Grève dans les aéroports parisiens : Les salariés votent la fin de la mobilisation, juste avant les grands départs

MOBILISATION Après plus d'une semaine de grève dans les aéroports sur fonds de débats sur les salaires et des centaines de vols annulés, direction et syndicats ont trouvé un accord vendredi

20 Minutes avec AFP
L'aéroport Paris-Charles de Gaulle a fonctionné au ralenti plusieurs jours, en raison d'un mouvement de grève
L'aéroport Paris-Charles de Gaulle a fonctionné au ralenti plusieurs jours, en raison d'un mouvement de grève — NICOLAS MESSYASZ/SIPA

C’est la fin du conflit dans les aéroports parisiens. Les salariés du groupe Aéroports de Paris (AFP) ont voté la fin de la grève vendredi, après que direction et syndicats ont affiché leur optimisme. Une bonne nouvelle pour les voyageurs, qui tombe à pic avant les grands départs.

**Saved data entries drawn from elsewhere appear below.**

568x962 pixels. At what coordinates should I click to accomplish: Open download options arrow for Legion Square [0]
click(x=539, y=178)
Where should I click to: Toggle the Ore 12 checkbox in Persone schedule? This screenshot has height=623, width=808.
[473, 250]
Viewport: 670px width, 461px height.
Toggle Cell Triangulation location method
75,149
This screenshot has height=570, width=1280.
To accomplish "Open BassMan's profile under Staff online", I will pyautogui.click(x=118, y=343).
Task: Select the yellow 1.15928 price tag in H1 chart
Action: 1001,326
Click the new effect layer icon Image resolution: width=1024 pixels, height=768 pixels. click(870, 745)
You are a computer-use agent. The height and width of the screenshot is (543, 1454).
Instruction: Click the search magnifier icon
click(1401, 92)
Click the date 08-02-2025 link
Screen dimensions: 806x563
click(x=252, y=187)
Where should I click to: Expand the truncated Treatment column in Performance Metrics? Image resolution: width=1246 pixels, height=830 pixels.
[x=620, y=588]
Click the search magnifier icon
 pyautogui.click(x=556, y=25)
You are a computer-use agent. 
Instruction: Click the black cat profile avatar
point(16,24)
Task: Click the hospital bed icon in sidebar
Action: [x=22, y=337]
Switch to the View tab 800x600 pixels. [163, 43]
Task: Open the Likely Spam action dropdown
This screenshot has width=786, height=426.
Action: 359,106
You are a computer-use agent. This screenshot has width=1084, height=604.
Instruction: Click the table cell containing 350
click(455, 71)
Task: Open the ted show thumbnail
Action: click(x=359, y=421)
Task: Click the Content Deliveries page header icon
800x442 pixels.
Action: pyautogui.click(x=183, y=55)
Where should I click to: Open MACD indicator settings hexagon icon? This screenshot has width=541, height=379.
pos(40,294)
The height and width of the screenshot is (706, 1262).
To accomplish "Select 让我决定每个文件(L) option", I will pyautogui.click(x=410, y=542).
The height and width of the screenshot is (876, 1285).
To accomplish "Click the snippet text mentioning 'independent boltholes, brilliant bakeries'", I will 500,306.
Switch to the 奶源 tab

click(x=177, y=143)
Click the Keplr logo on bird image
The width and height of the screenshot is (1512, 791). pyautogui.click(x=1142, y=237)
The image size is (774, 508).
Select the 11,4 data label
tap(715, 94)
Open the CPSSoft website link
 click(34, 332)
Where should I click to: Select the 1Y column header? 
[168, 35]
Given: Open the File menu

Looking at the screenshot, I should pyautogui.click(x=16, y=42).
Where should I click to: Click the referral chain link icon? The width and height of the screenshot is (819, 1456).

La perspective d’annulations de vols touchant des milliers de passagers s’était déjà éloignée ce jeudi avec la signature d’un accord entre le Groupe ADP, gestionnaire des aéroports de Roissy, Orly et du Bourget, et les pompiers de l’entreprise.

Les salariés ont entériné un accord prévoyant une augmentation générale de 3 % pour tous les employés du Groupe ADP, gestionnaire des installations aéroportuaires, ainsi qu’une remise à niveau des rémunérations de quelque 1.800 salariés dont les traitements sont inférieurs au niveau de référence de 2019, selon les détails communiqués par la CGT.

La grève des soldats du feu, entamée le 30 juin, s’était traduite la semaine dernière par l'annulation de centaines de vols au départ ou à l’arrivée de Roissy, premier aéroport français.

Compenser l’inflation

Jeudi soir, des organisations syndicales avaient elles aussi fait part de leur optimisme, alors qu’une offre de la direction a été soumise à une assemblée générale du personnel vendredi matin. Il s’agit d’une « proposition plutôt intéressante qui permet de revenir sur les réductions de salaires consenties par les salariés en 2021, et prévoit une augmentation correspondant au niveau de ce qui a été vu dans d’autres entreprises de transport », a détaillé à l’AFP le délégué syndical de la CGT chez ADP, Daniel Bertone.

Les syndicats font valoir que les augmentations demandées compenseraient l’inflation qui s’approche des 6 % sur un an, alors que les salariés d’ADP avaient accepté de réduire leurs traitements pour permettre à l’entreprise de traverser la crise du Covid-19 qui a divisé par trois le nombre des clients des aéroports parisiens en 2020.